Agentic payments model

Two agents interact over HTTP 402:

  1. Provider agent issues a challenge.
  2. Payer agent authorizes and executes payment.
  3. Provider agent verifies settlement and returns result.

This is the same payment model used for human clients, but automated end-to-end.

MCP toolchain flow

What this does: uses MCP tools to create challenge, pay, and verify.

Typical tool sequence:

  • create_402_payment
  • handle_402_response
  • verify_payment

Expected result: agents can complete paid API workflows without custom per-scheme glue.

Agent session model

Sessions let a payer pre-authorize an agent under constraints:

  • token caps
  • rate limits
  • expiry
  • scheme allowlist

Use sessionId tagging in referenceData so all spends are auditable and filterable.

End-to-end agent example

What this does: shows provider and payer roles with SDK + API.

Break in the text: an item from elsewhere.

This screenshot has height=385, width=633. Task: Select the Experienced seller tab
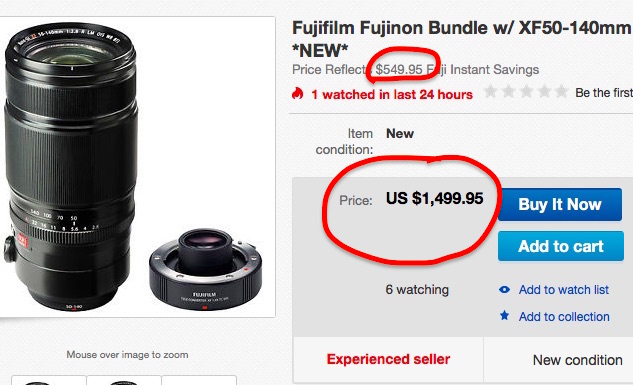(x=388, y=359)
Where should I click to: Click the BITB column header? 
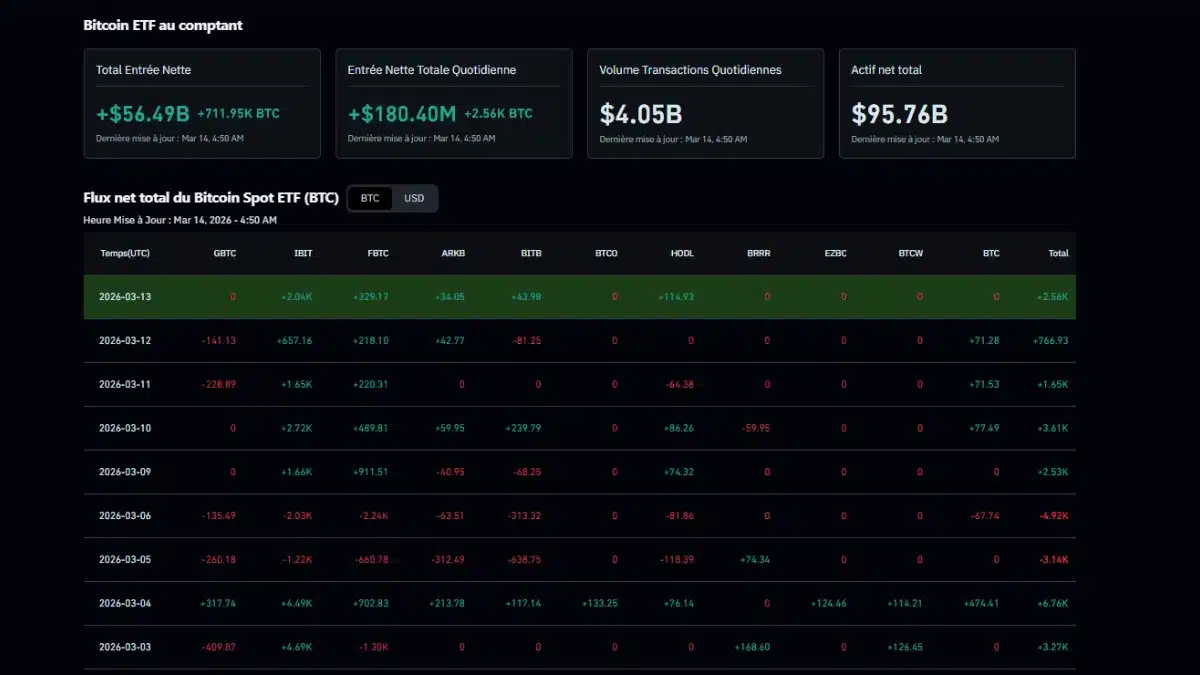529,253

import { buildFlexResponse, createApiClient } from '@pepay/x402flex';

const api = createApiClient({ baseUrl: 'https://api.bnbpay.org', apiKey: process.env.BNBPAY_RELAY_KEY });

// Provider agent challenge
const challenge = buildFlexResponse({
  merchant: '0x1111111111111111111111111111111111111111',
  referenceId: 'agent-task-001',
  accepts: [
    {
      scheme: 'exact:evm:permit2',
      network: 'bnbTestnet',
      chainId: 97,
      asset: '0x55d398326f99059fF775485246999027B3197955',
      amount: '1000000',
      payTo: '0x1111111111111111111111111111111111111111',
      router: { address: '0xf14f56A54E0540768b7bC9877BDa7a3FB9e66E91' },
    },
  ],
});

// Payer agent would sign witness/permit and call relay:
await api.relay.payment({
  network: 'bnbTestnet',
  scheme: 'permit2',
  intent: challenge.accepts[0].router!.intent,
  witness: challenge.accepts[0].router!.witness!,
  witnessSignature: '0x...',
  permit2: {
    permit: {
      permitted: {
        token: challenge.accepts[0].asset,
        amount: challenge.accepts[0].amount,
      },
      nonce: 1,
      deadline: Math.floor(Date.now() / 1000) + 3600,
    },
    transferDetails: {
      to: challenge.accepts[0].router!.address,
      requestedAmount: challenge.accepts[0].amount,
    },
    signature: '0x...',
  },
  reference: challenge.accepts[0].reference,
});

Expected result: deterministic settlement record (paymentId, resourceId) that both agents can verify.

Security and guardrails

  • Never grant agents broad private keys without spend constraints.
  • Prefer session-scoped authorization for recurring agent actions.
  • Enforce challenge expiry to limit replay windows.
  • Validate network/router/scheme consistency before executing.

Operational checklist

  • Persist paymentId, resourceId, and referenceData for every agent action.
  • Log chain ID, router address, and tx hash for audit.
  • Monitor relay failures and retry only with fresh challenge state when needed.